What function creates one-hot encoded arrays of labels?

✅ tf.keras.utils.to_categorical
❌ tf.keras.utils.SequenceEnqueuer
❌ tf.keras.utils.img_to_array
❌ tf.keras.preprocessing.text.one_hot

Explanation:
to_categorical() converts integer labels into one-hot encoded vectors, which is required for multi-class classification.

2. Question 2

Major drawback of word-based training vs character-based?

❌ Character generation is more accurate
✅ Because there are far more words in a typical corpus than characters, it is much more memory intensive
❌ No drawback
❌ Word-based is more accurate

Explanation:
Word vocabularies can reach tens of thousands, making:
✔ memory heavier
✔ embeddings larger
✔ output layers huge
✔ training slower

Characters usually: 40–100 symbols only.

3. Question 3

Critical steps in preparing input sequences?

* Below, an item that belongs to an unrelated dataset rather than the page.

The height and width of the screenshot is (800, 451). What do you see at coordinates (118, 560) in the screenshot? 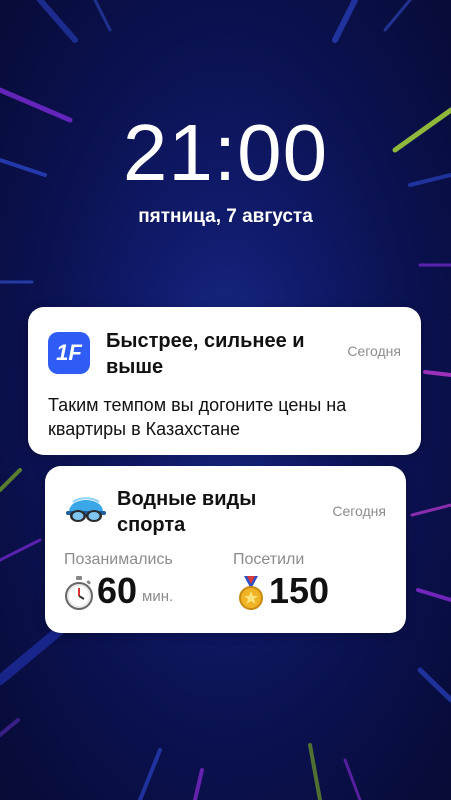
I see `stat-label-trained: Позанимались` at bounding box center [118, 560].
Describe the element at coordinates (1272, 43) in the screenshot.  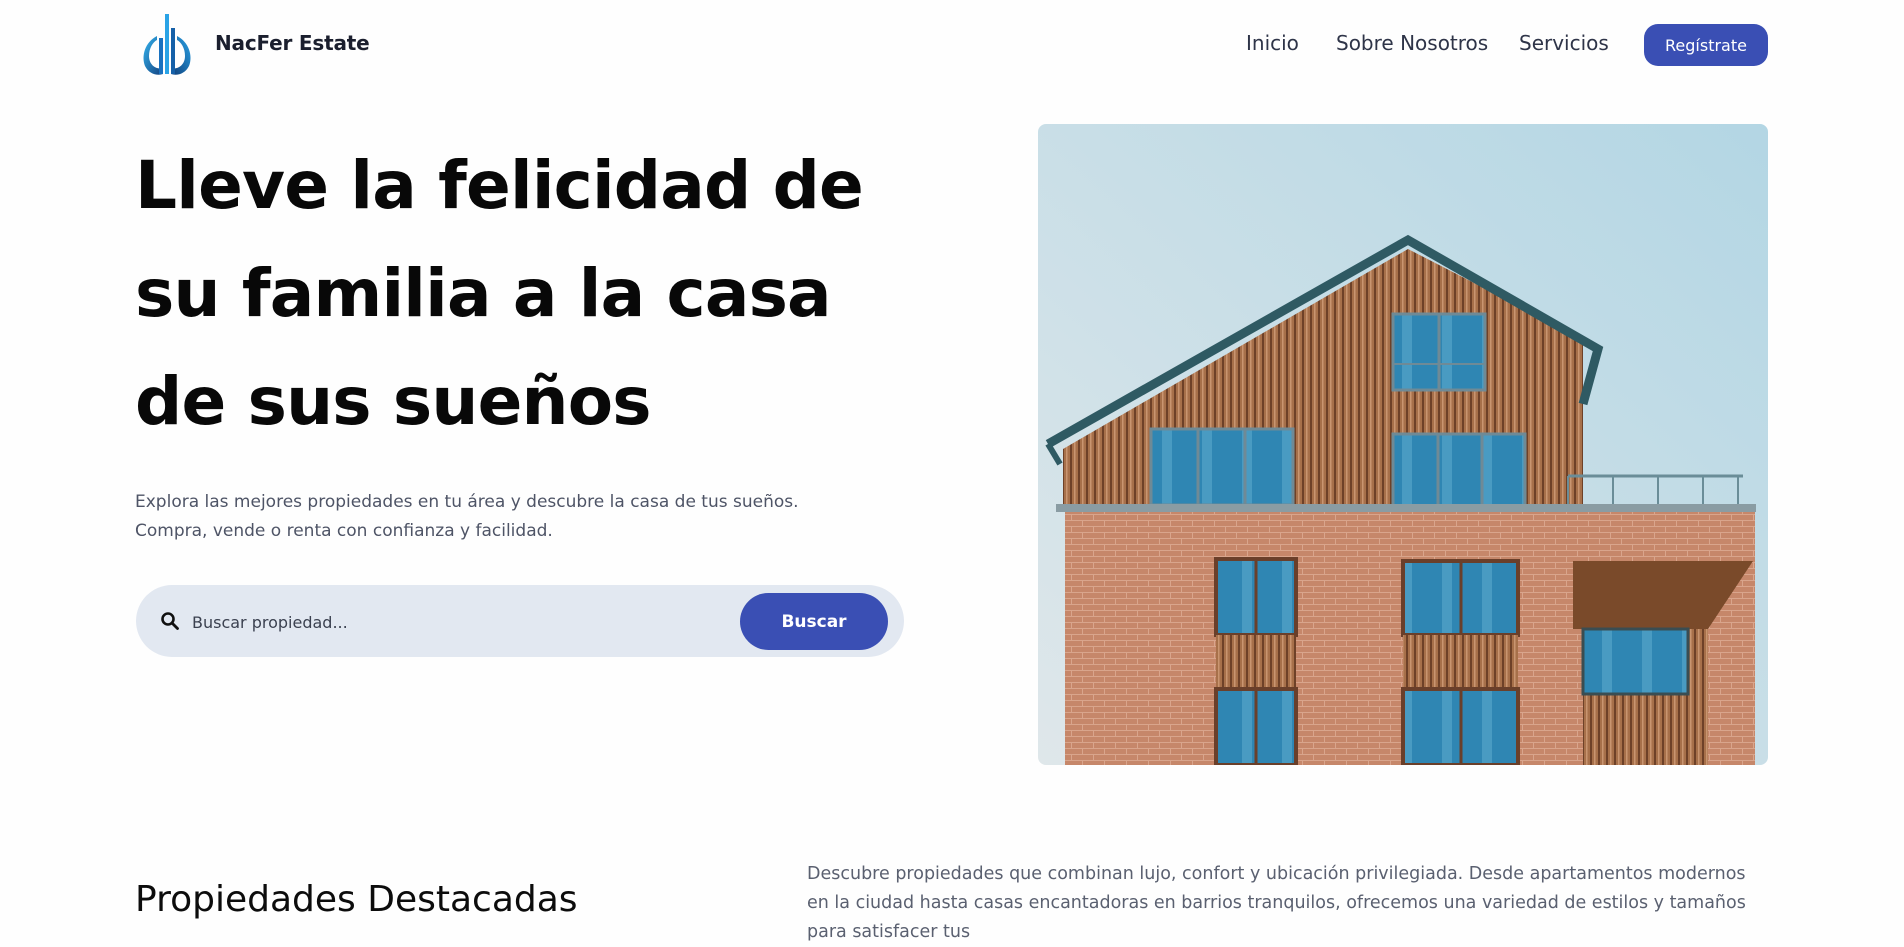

✅ Generating subphrases using n_gram_sequences
❌ Converting the seed text with texts_to_sequences
❌ Splitting into training/testing (not part of core sequence prep)
✅ Pre-padding the subphrase sequences

Correct Steps:

Create n-gram subphrases
Pre-pad sequences so they are equal length

Explanation:
These are essential for sequence prediction model training.

4. Question 4

Why does predicting more words cause gibberish?

❌ Probability compounds
❌ Matching fewer known phrases
❌ Likelihood doesn’t change
✅ Because you are more likely to hit words not in the training set

Explanation:
The model becomes less confident as predictions move forward → probability of selecting uncommon or unseen words increases, and small prediction errors accumulate → gibberish grows.

5. Question 5

Do we use a sigmoid output layer with one neuron per word?

❌ True
✅ False

Explanation:
For next-word prediction:
✔ Use Softmax
✔ One neuron per word
✔ Softmax gives a proper probability distribution across all words.

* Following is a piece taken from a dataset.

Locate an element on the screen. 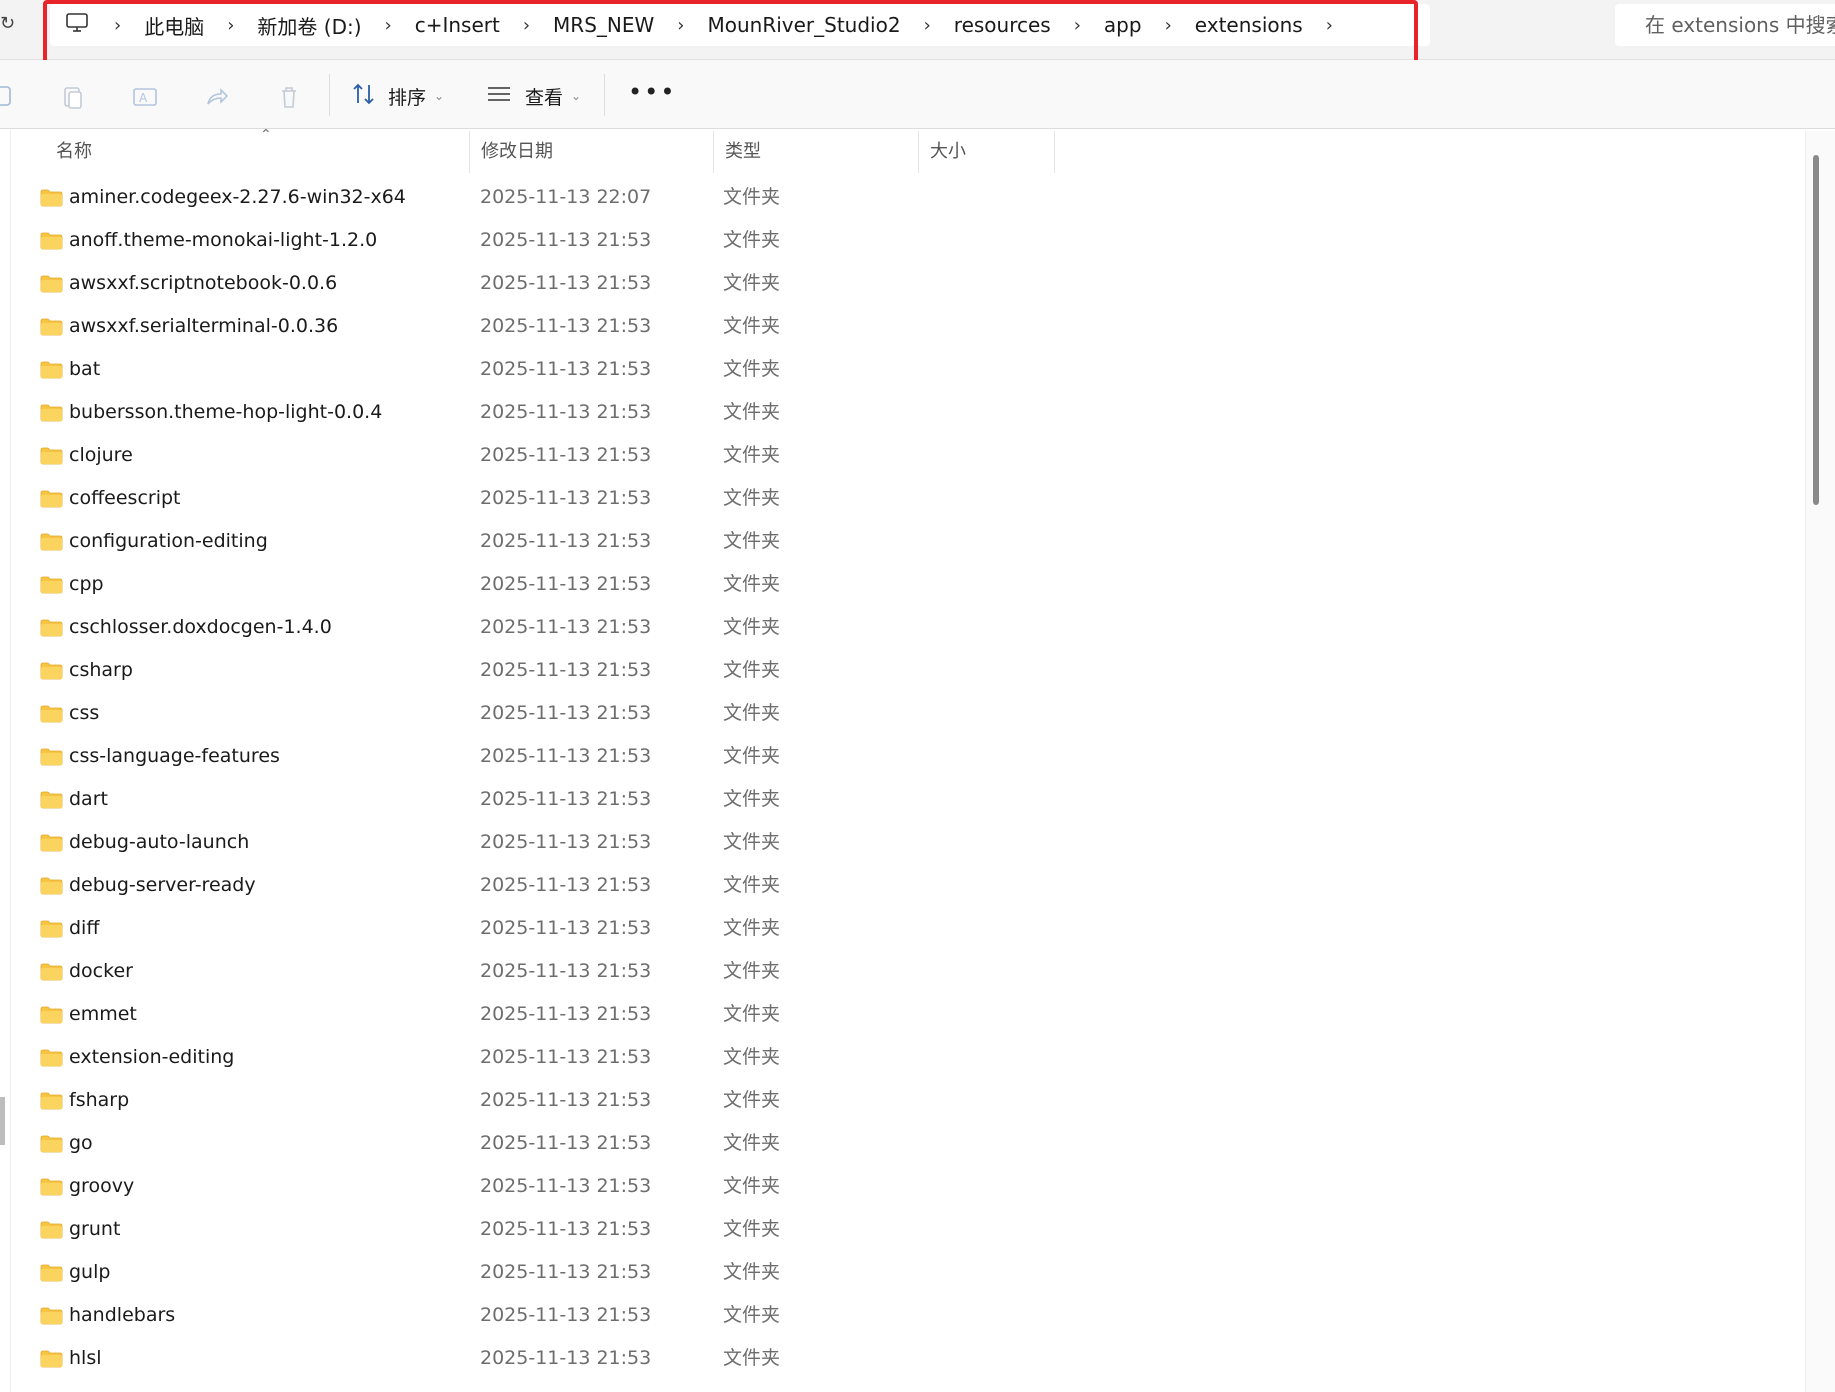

Sigmoid is for binary classification, not multi-class.

🧾 Summary Table

Q#	Correct Answer	Key Concept
1	to_categorical	One-hot encoding
2	Word-based is more memory-intensive	Vocabulary size impact
3	n-gram + pre-padding	Preparing sequences
4	More chance of unseen words	Prediction drift
5	False — use softmax	NLP multi-class output layer